Overlord, la serie B indossa lo smoking.


Seconda guerra mondiale, un villaggio francese occupato dai nazisti. Una chiesa. Sotto la superficie della chiesa, un laboratorio nel quale un piccolo Mengele qualsiasi conduce orribili esperimenti sugli umani. Sopra la chiesa, una torre che ospita un radiotrasmettitore capace di impedire le comunicazioni tra gli Alleati, proprio alla vigilia del D-day. Il male assoluto su tre livelli, concentrato in un punto preciso e sviluppato in altezza. Mica quisquilie.

 

A combattere il male, obviously, arrivano gli americani. E arrivano in grande stile, nei primi quindici minuti del film: si vola altissimo ed è cinema bello assai, tanto che in ogni sala d’Italia, ad ogni proiezione, metà del pubblico sussurrava “Dunkirk!” e una minoranza romantica balbettava “Fury!”. C’è stato anche qualcuno che ha gridato “Miracolo !” – crediamo riferendosi al “Miracolo a Sant’Anna” dell’apocrifo Spike Lee – quando sullo schermo è comparso il milite di colore, con la ieraticità e la sacralità del protagonsita principale, in spregio al Black Dies first che troppo spesso ha maramaldeggiato nel genere horror, e anche a certi war movie, ignari del contributo dato alla dehitlerizzazione dai marines non ariani.

Overlord ha un inizio che non sai come recepire, per colpa delle aspettative: sei preparato ad un film di zombi nazisti, ti ritrovi nell’ordinaria apocalisse della seconda guerra mondiale. Orrore sì, ma pare di Storia, non di genere. Ma se la guerra ti viene sbattuta in faccia con questa eleganza, classe, potenza, se sei commosso ed eccitato mentre i proiettili sforacchiano aerei e corpi, e rischi l’orgasmo per la caduta verticale del protagonista che si lancia nel vuoto – e apri sto cazzo di paracadute! – mentre il cielo non è mai stato così immenso e nero e rischiarato a tratti dagli altri aerei in fiamme che precipitano… insomma con tutti questi se, il rischio è di dimenticare che sei in sala ad aspettare lo spettacolo, i nazi zombi from the basement..

(Viene in mente Dal Tramonto All’Alba, ma quella fu esperienza unica e agevolata dall’ignoranza: quel giorno magico nessuno in sala sapeva cosa stava per succedere, e la gioia fu incontenibile: sembrava di stare ad una festa di paese, tutti ubriachi e urlanti.
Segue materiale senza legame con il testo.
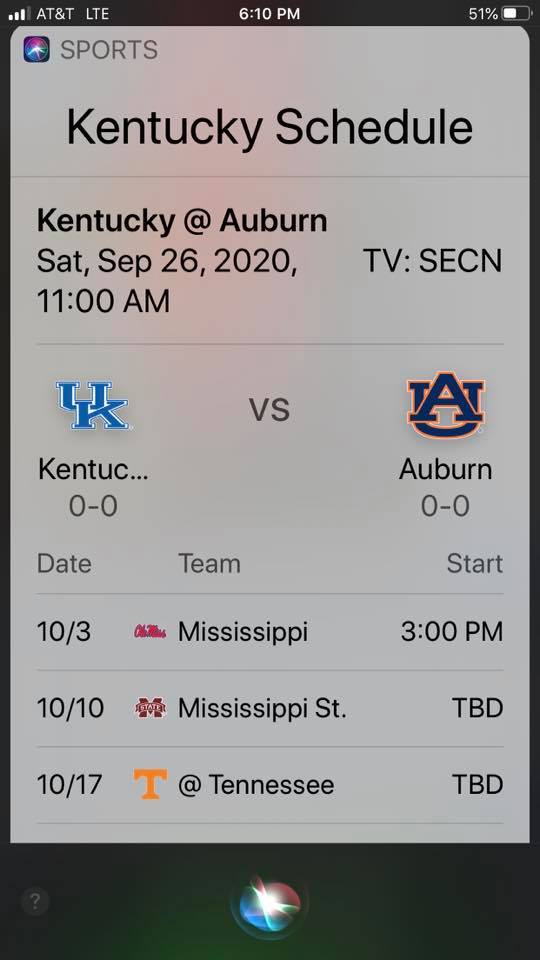
Task: Tap the 6:10 PM clock in status bar
Action: 269,13
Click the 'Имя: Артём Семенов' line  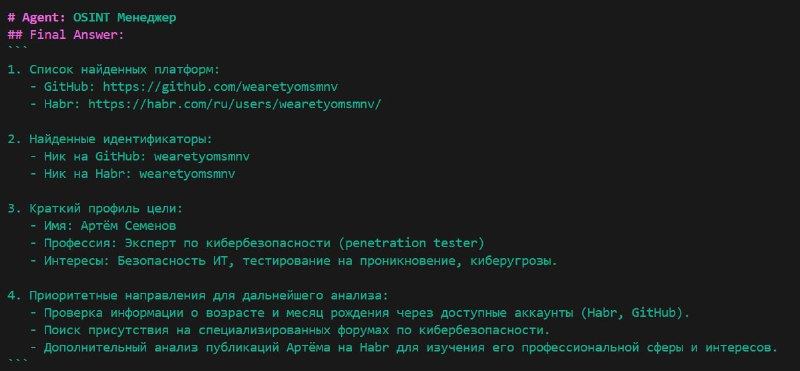[103, 226]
Che meraviglia,)

Orrore che poi, in realtà, è un mix di action, sci-fi e gore: ricorda l’age d’or di Stuart Gordon, ma anche il più recente Wonder Woman. Non fa paura ma diverte e appassiona. Tanto. Talmente tanto da farsi perdonare una costante sottotraccia tendente al moralismo; siamo troppo compiaciuti dagli effetti e dal make-up old school per dare peso ai ricorrenti dilemmi dei nostri eroi su cosa sia giusto fare e perchè.  O per accanirci sulla improbabile (assai improbabile) composizione integrata del battaglione di soldati (comandati da un nero, addirittura!), giustificata da alcuni come una rappresentazione allegorica della necessità di combattere – insieme – il nemico comune, mettendo da parte le differenze. Saremmo al cospetto di un capolavoro epocale, se Overlord avesse trattato l’aspetto “realistico” con più cattiveria e meno moralismo, se avesse infarcito il film di battute razziste cattive e velenose, e se – in quel meraviglioso finale – il comportamento dei buoni fosse stato meno vincolato al “greater good”. Ma oh, siamo pur sempre a Hollywood e allora va bene così, anzi va benissimo. 10, 100, 1000 Overlord!